The Seattle School Board is seriously considering canceling its 3-year contract with Teach for America after only 1 year, according to this piece from 360 Education Solutions, which describes itself as
advocate in the search for quality online teaching degree programs. As an advocate group founded specifically for educators, we provide you with the support and information needed to help you achieve your teaching certification and educational aspirations.
The article begins as follows:
In a long line of criticism and challenges that Teach for America has recently faced, the Seattle School Board is reconsidering its current three-year contract with the organization after its first year with board members questioning the training and effectiveness of teachers from the program as well as the need for them.
The contract, which was signed in 2010, was instituted because of a perception of a shortage of qualified teachers, something current board members do not necessarily feel is still true.
Among the comments by Board members:
“We have many really good teacher training programs in our city that are providing us with a pool of very qualified teachers. We do not need teachers who have only had five weeks of training,” Sharon Peaslee of the Seattle School Board said to KUOW News.
Peaslee also said there was nothing innovative about TFA:
“It’s a shortcut, and that’s not the same as innovation.”
Another Board member questioned the minimal 2-year commitment required of TFA:
“They can be the greatest people in the world, but how long are they gonna be there?” Seattle School Board member Betty Patu, one of those seeking to end the TFA contract, said to The Seattle Times. “That's almost as important as being a great teacher.”
I have a couple of observations below the fold.
First, the article notes that TFA has had trouble expanding in the Northwest, so the impending loss of the contract in Seattle (a majority of board apparently agreeing to its termination) does serve as a stumbling block.
However, the Dean of the College of Education at the University of Washington, Tom Stritikus, is a former Teach for America teacher (in Baltimore). I am not questioning his qualifications as dean - his doctorate is from Cal Berkeley and he has been on faculty at Washington (located in Seattle) since 2000, receiving his appointment as Dean in 2010.
I do not know if the Dean's background is in part how TFA got into the Seattle schools. One might wonder whether he would seek to challenge the board on its decision to eliminate the TFA contract. Stritikus is highly respected among people in colleges of education, and his school is also highly regarded.
As for Teach for America,
1. GiveWell.org does not give them their highest rating as a charity, noting among other things that for the corps members who started teaching in 2009 TFA spent $38,046 for each one (perhaps an inflation, dividing total expenditures by entering corps members). GiftWell says of TFA "we do not have a concrete sense of how it would use additional donations."

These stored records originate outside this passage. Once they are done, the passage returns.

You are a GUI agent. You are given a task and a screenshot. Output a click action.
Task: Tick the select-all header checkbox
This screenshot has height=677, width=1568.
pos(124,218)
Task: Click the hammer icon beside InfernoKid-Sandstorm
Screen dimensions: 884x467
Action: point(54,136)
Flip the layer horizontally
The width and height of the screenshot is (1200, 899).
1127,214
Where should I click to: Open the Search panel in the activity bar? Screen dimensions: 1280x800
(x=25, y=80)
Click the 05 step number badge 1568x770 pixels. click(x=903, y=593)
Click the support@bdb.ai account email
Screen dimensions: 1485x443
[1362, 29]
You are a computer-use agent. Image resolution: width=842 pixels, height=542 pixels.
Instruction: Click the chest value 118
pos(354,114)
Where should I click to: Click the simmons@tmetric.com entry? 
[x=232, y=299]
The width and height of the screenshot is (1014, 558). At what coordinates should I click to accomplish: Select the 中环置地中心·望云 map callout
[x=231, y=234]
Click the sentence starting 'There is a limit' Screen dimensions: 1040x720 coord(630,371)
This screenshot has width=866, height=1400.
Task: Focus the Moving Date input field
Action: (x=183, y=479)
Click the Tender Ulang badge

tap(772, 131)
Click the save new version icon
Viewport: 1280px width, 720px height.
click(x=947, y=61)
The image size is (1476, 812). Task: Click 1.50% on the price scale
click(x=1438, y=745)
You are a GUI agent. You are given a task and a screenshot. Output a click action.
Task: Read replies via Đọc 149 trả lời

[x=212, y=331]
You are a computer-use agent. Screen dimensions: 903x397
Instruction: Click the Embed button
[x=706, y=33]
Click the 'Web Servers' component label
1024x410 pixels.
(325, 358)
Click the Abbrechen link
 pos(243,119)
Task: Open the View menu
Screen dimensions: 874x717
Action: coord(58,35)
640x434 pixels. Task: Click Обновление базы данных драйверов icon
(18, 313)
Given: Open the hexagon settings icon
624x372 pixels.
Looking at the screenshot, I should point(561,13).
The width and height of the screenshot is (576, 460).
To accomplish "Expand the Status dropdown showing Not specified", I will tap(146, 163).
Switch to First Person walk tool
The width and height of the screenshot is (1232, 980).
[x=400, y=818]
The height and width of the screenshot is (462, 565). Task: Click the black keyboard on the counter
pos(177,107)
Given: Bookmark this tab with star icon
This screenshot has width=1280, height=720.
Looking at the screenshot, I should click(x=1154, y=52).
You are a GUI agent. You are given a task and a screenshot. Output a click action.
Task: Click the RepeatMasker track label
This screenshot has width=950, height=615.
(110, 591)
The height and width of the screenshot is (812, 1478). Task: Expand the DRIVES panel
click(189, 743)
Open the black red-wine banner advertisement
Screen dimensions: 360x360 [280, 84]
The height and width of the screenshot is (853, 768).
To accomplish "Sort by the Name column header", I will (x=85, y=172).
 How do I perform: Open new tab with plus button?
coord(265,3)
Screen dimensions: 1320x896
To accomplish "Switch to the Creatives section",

2. Various financial filings to the IRS and to New York State show an operating budget in excess of $170 million a year for a teacher corps of around 10,000. Recent filings have shown financial assets of over $300 million.
3. Teach for America continues to benefit from positive and often uncritical press coverage. Those offering a view contrary to the dominant narrative, even if those views are well grounded in research, have trouble being heard - here I cite in particular the work of Linda Darling-Hammond of Stanford and Barbara Torre Veltri of Northern Arizona.
4. While few TFA alumni remain in the classroom for extended periods - the original commitment is for 2 years, and very few stay beyond a 3rd year - many remain involved in education. I have no criticism of those like Stritikus who obtain the normal professional training and become university educators. I do question whether the two years that is the total teaching experience of the vast majority of alumni serves as a sufficient basis for people to believe TFA alums are qualified as experts on teaching. Thus it is troubling to see how many wind up in positions of influence where they can advance the ongoing mission of TFA and preclude voices that are critical. Increase numbers of TFAer have run school systems (Rhee and Henderson in DC, for example), state departments of Education (Rhee's ex-husband Kevin Huffman in TN), or serve as things like legislative assistants with the brief for education on Capitol Hill (I have encountered them in numerous offices in both chambers of the Congress).
We do need to improve the quality of our teaching corps. That requires not only better recruitment, but better training, better induction, better support during the early years, better supervision. Teach for America is able to recruit many potentially outstanding teachers, at least based on undergraduate academic records, but it has done a poor job of preparation - 5 weeks intensive training is simply insufficient to prepare people for the demands of the classroom. When increasingly the mentoring during the beginning period is being provided by TFAers who themselves had only 2 years in the classroom, the approach is further flawed.
People connected with TFA have begun to speak out. Gary Rubinstein, who as an alumnus used to help recruit for TFA, has become very critical of the organization. Barbara Torre Veltri, who used to work with the recruits, now serves as aconduit for the voices of many of the TFAers who have become disillusioned with the organization.
When a school district lays off fully credentialed teachers in order to maintain the level of TFA corps members it has recruited, there is something skewed in what is happening.
Seattle is the first school board of which I am aware to move in this direction. We will have to see if they will be an outlier, or if this could be the beginning of something more broadly based.